あまりに日本と違いすぎてクラクラする。上に書いた以外にも、たくさんの制度が紹介され、制度の成り立ちや国民の考え方が考察されている。

先日のスウェーデンの本といい、こういう本が出版されるといいうことは、日本国民が、高福祉・高負担の社会の情報をほしがっている、と出版社が判断しているっていうことなんだろうなあ。

(角川SSC新書 2010年11月25日発行 760円+税) アマゾンへのリンク

「フランス革命 歴史における劇薬」 遅塚 忠躬2010年12月16日 23時39分

最近、まじめな本が多いな・・・。

表題の通り、歴史の本です。

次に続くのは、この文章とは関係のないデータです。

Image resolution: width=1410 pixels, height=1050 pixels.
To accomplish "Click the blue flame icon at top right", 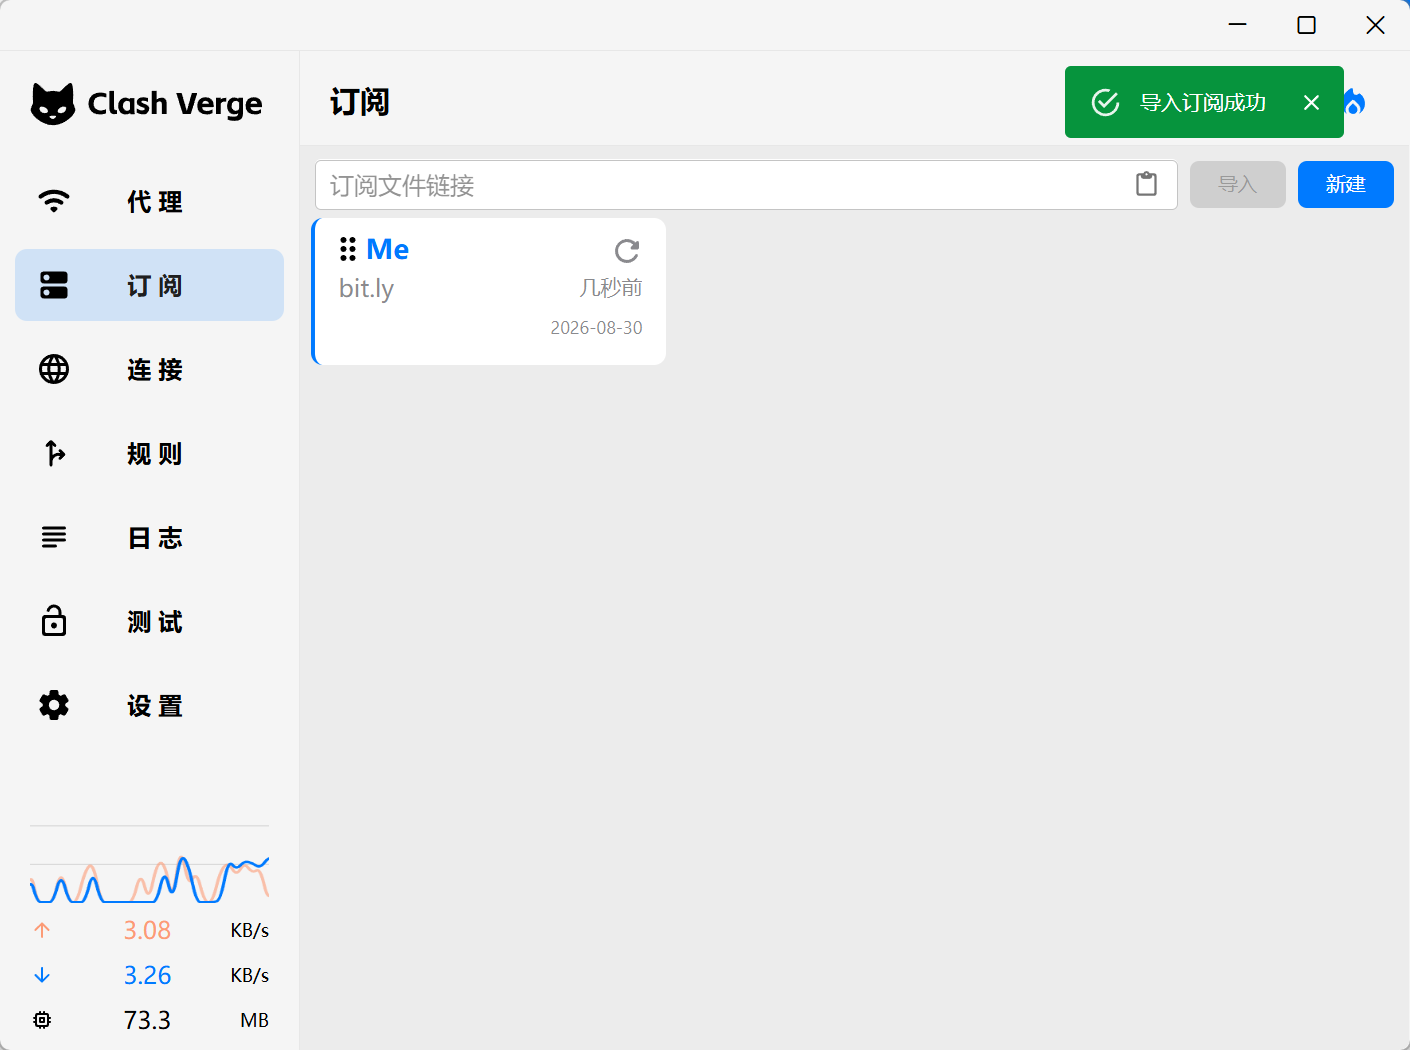I will pyautogui.click(x=1354, y=102).
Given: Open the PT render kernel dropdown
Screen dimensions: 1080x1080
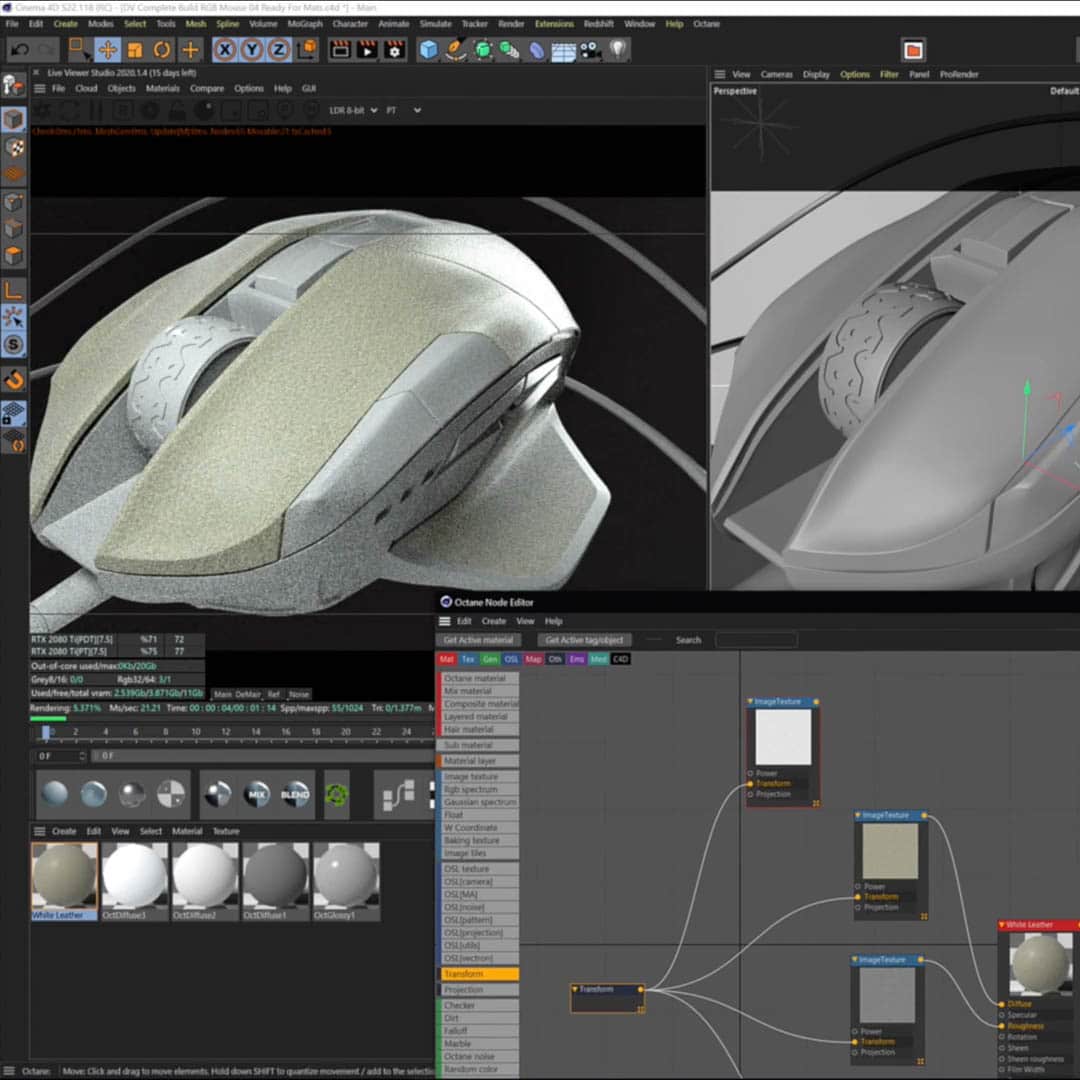Looking at the screenshot, I should [x=404, y=110].
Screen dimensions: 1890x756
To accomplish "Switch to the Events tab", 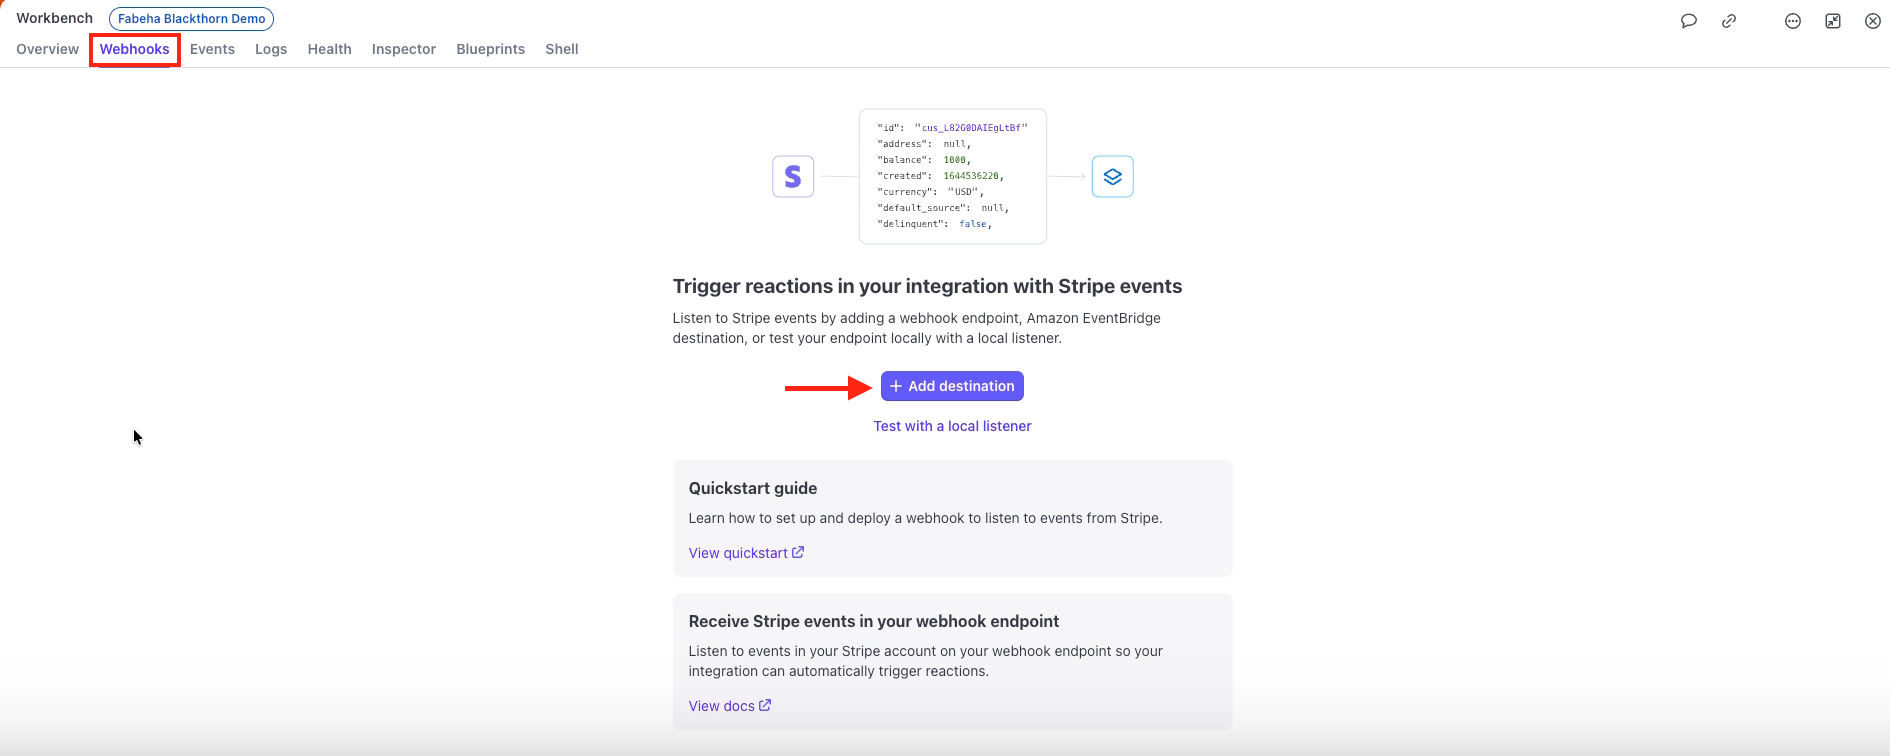I will [x=212, y=49].
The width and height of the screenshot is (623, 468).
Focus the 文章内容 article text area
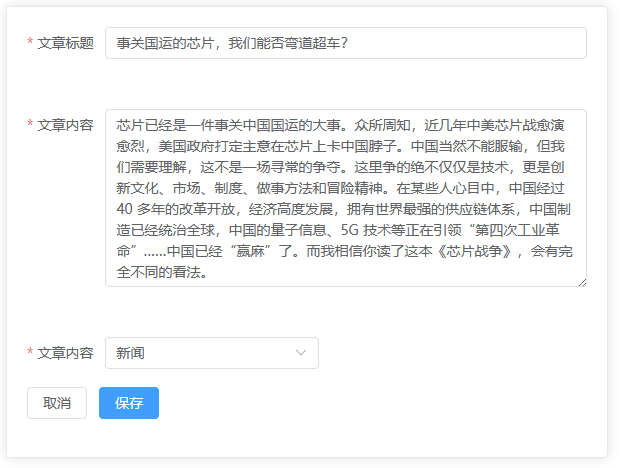click(x=345, y=198)
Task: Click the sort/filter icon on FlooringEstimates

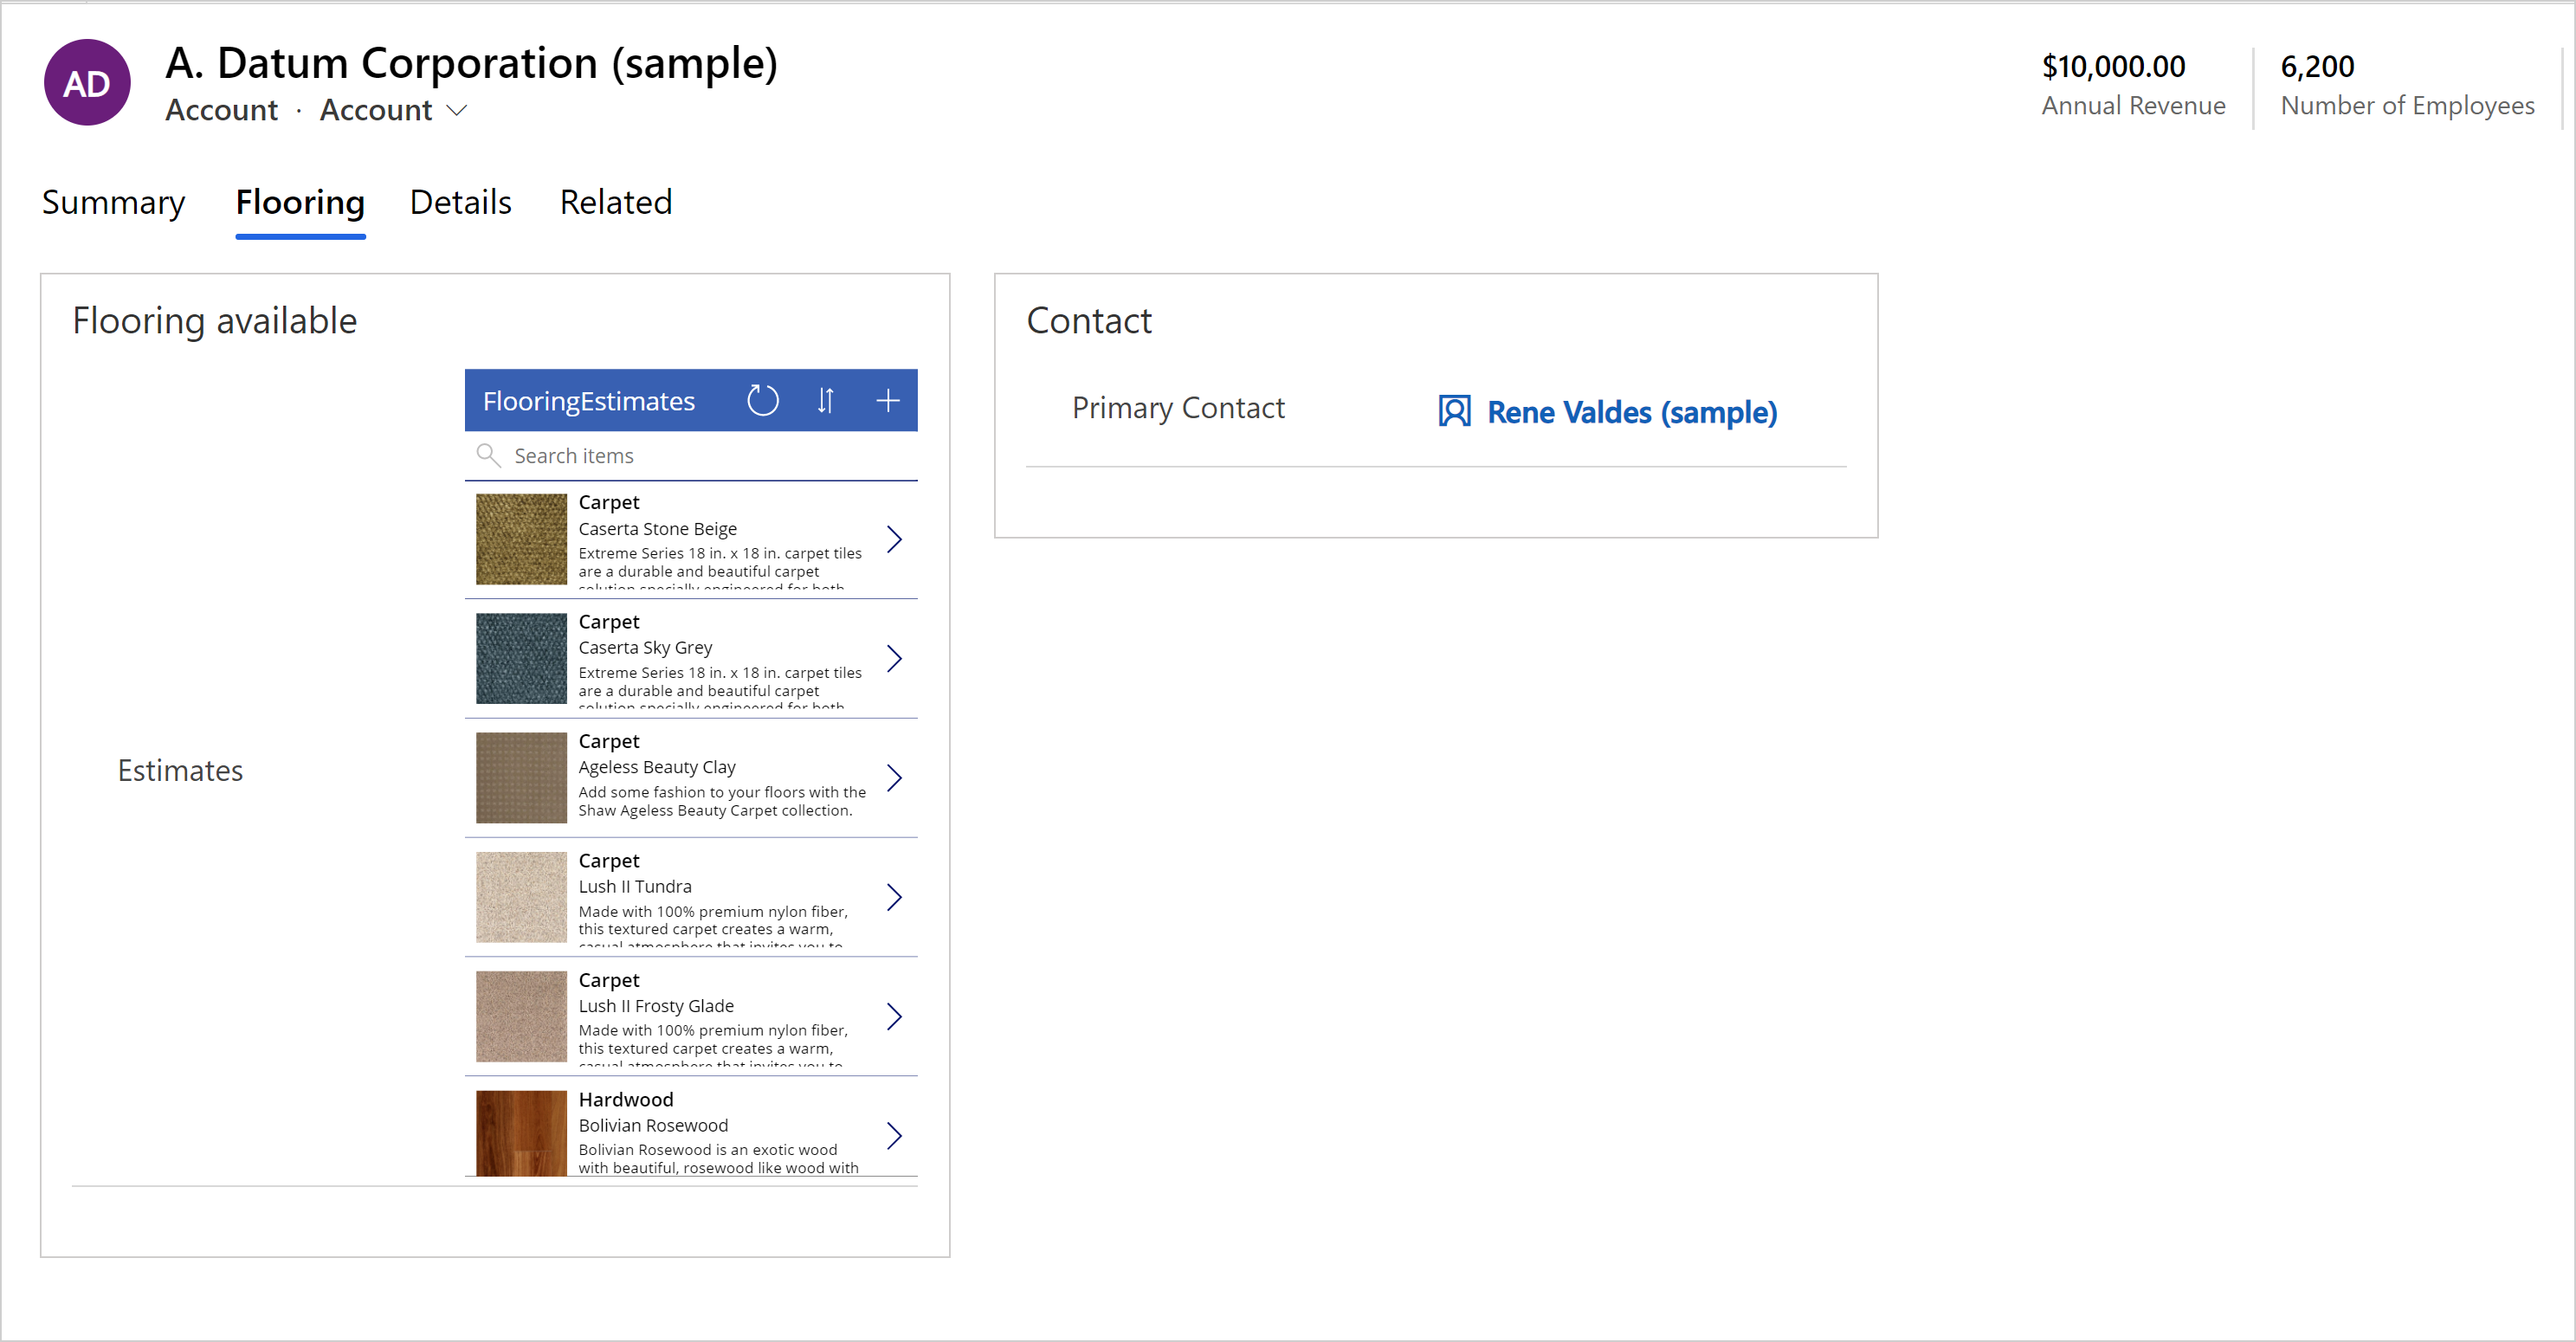Action: 826,400
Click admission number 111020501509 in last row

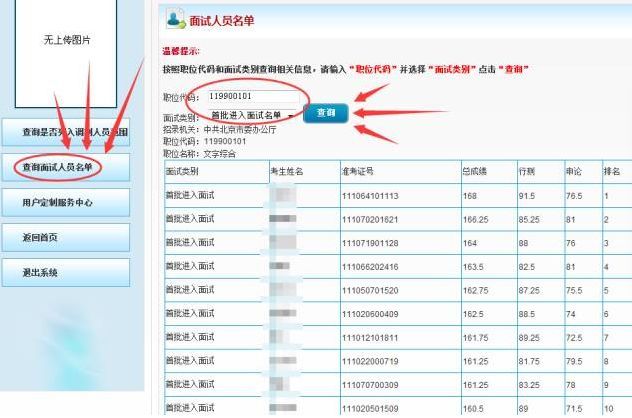coord(370,408)
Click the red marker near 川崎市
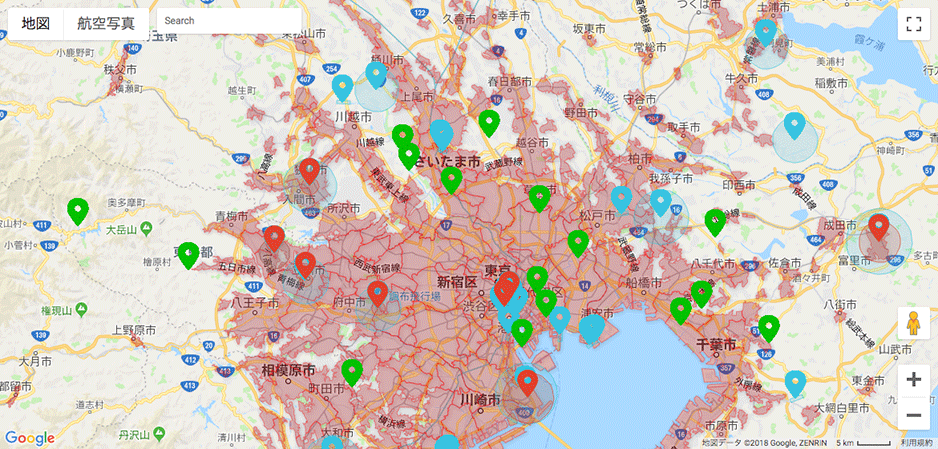 click(x=528, y=383)
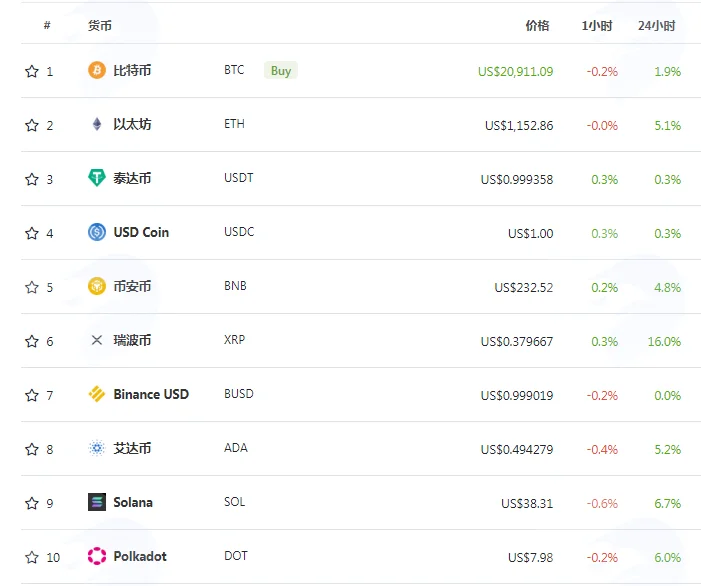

著者の遅塚忠躬先生は、フランス革命史の第一人者と言って良い人で、惜しくも先月、お亡くなりになりました。

フランス革命には、人権宣言に見られるような理想主義的な面と、反対派の粛清に見られるような恐怖政治としての面があります。
これを、理想主義から始まった革命が、途中から暴走して恐怖政治に至った、とする見方があります。それに対して、著者は、フランス革命を一つのブロックとして捉え、その栄光と暗黒面は不可分であると見ます。
革命の原動力である民衆と、自由主義貴族の間で、新興ブルジョワジーが、どちらの勢力に接近するかで革命の方向が決まっていく。著者は、革命の二つの面は、その時々の情勢によりブルジョワジーがどちらに動いたかというダイナミックな過程の顕れとして理解します。薬の効果と副作用は、分けて考えることはできない、という訳です。

ジュニア新書でありますが、手を抜かずに、事実を積み上げて丁寧に論証していきます。私の職場の先輩も、「この本を読んで、始めてフランス革命がわかった」と言っていました。
名著、と言って良いのではないかと思います。